That's not how innovation works
In the New York Times today by Joe Nocera – worth a read:
This Apple, the post-Jobs Apple, has become risk-averse, its innovative capacity reduced to making small tweaks on products it has already brought to market. Though its leadership still talks a good game, it has so far been unable to deliver on the kind of knock-your-socks-off products for which Apple was once famous.
Just to review the timing here:
- iPod – 2001
- iPhone – 2007
- iPad – 2010
So it has been four whole years since they released a product that revolutionized an entire industry. That is less than the span between the iPad and the iPhone (6 years), but more than the iPhone and the iPad (3 years.)
Fair enough then, we should be expecting something more soon. Unless the magic was lost with Steve Jobs as Nocera insists.
But expecting the next big thing to be a mobile device misses the point. Sure, Apple could and probably is moving into wearables. Maybe their next big announcement changes everything about t-shirts or sneakers or whatever.
Or, maybe they continue to build their iTunes ecosystem by disrupting the TV industry as they did with music. (Would that even count as ‘disruptive?’ It is really an evolutionary innovation that is more about lawyers than tech.)
Or, maybe with iBeacons and 600 million iTunes credit cards on file they are about to blow up the world of retail transactions and tie together digital and physical commerce.

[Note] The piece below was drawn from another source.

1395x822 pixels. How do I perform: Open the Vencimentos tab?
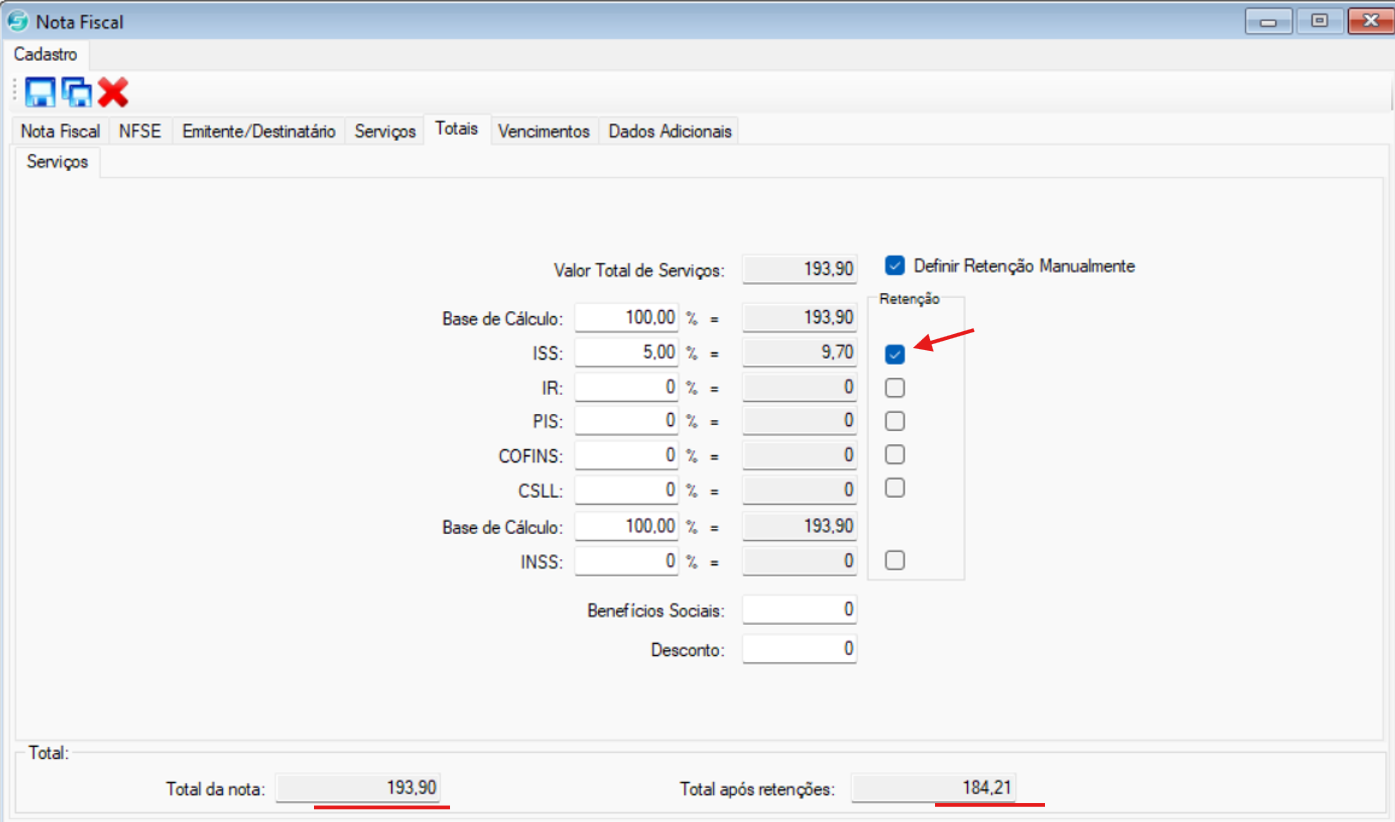[544, 131]
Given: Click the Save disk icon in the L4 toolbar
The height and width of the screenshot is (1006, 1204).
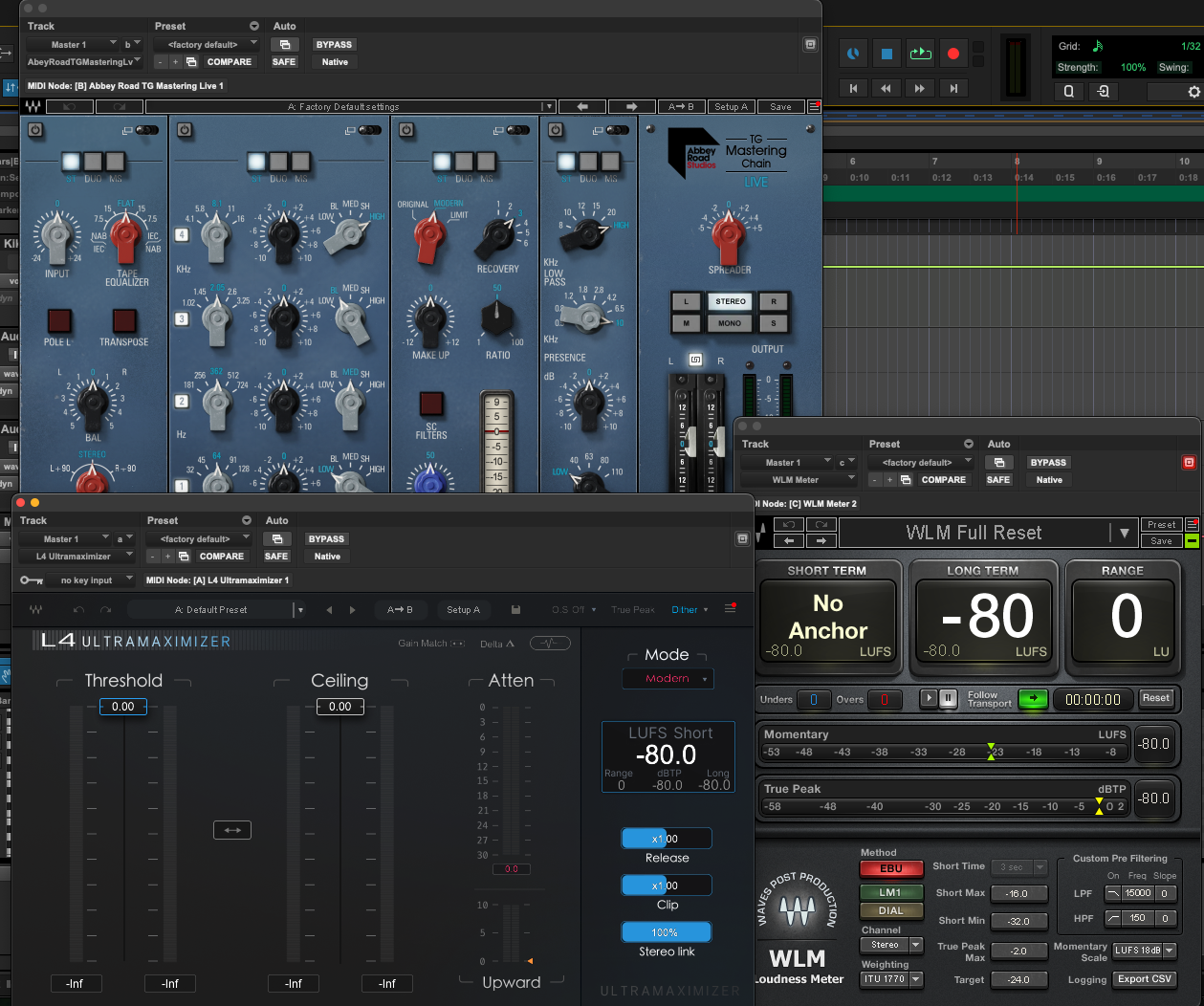Looking at the screenshot, I should click(514, 609).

They certainly hope to, and that certainly would be disruptive. And the key to disruption is that it reframes the debate in ways people don’t see coming. Like people who thought the iPhone was a fancy iPod that could make phone calls and would be a dud:
An iPod is a divergence device; an iPhone is a convergence device. There’s a big difference between the two. In the high-tech world, divergence devices have been spectacular successes. But convergence devices, for the most part, have been spectacular failures.